In this article concerning the correct patient, correct time, and correct surgery, we will attempt to provide the HSS perspective on how we think value-based care can positively impact the way we take care of musculoskeletal patients.
It has been a very interesting 2020, with the impact of COVID-19 on the healthcare system being immense from many different perspectives. We have indeed learned a lot from this crisis, including how to pivot on a dime and change the way we’re addressing things at our institution. Managing this crisis has allowed us to understand some of the trends and pressures across the healthcare industry—including orthopedics. All of this will be useful on the other side of COVID-19 as we aim to provide better care than before.
It is quite a challenging healthcare environment now, whether it’s all the regulatory changes that we are seeing, the advent of transparency in pricing, consumerism, or the importance and recognition of the value of digital platforms to provide patient care and easier access. All of this has been greatly accelerated by COVID-19. With regard to consumerism, we have learned that patients want to have their care brought to them rather than having to come into New York City.
The ability to utilize telemedicine and virtual care accelerated tremendously during the COVID-19 crisis, as we went from doing 1,000 virtual visits a year to almost 150,000 virtual visits—an experience which will ultimately improve the way we provide care to our patients.

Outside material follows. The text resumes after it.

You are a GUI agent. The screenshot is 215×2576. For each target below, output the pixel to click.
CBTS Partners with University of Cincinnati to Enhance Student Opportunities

Regarding how we apply the concept of value at HSS, we think it’s important to be mission-driven and have a vision and a purpose. The overarching mission for HSS is to make sure that patients are able to resume active lifestyles after injury, recognizing that movement is critical to overall well-being. We like to think that we are helping people live longer, healthier lives with high-quality care. What we have at our disposal here at HSS—being a subspecialty institution—is that we’re singularly focused on musculoskeletal injuries and care, with the foundational pillars of our institution being based on education, academics, teaching, research, and innovation.
This allows us to try and drive the field forward and understand the best and most efficient ways to take care of patients. We have been evolving into an understanding that we really feel the obligation to meet the needs of entire populations. We want to create a musculoskeletal health ecosystem that uses digital platforms to scale the HSS influence and impact across the country.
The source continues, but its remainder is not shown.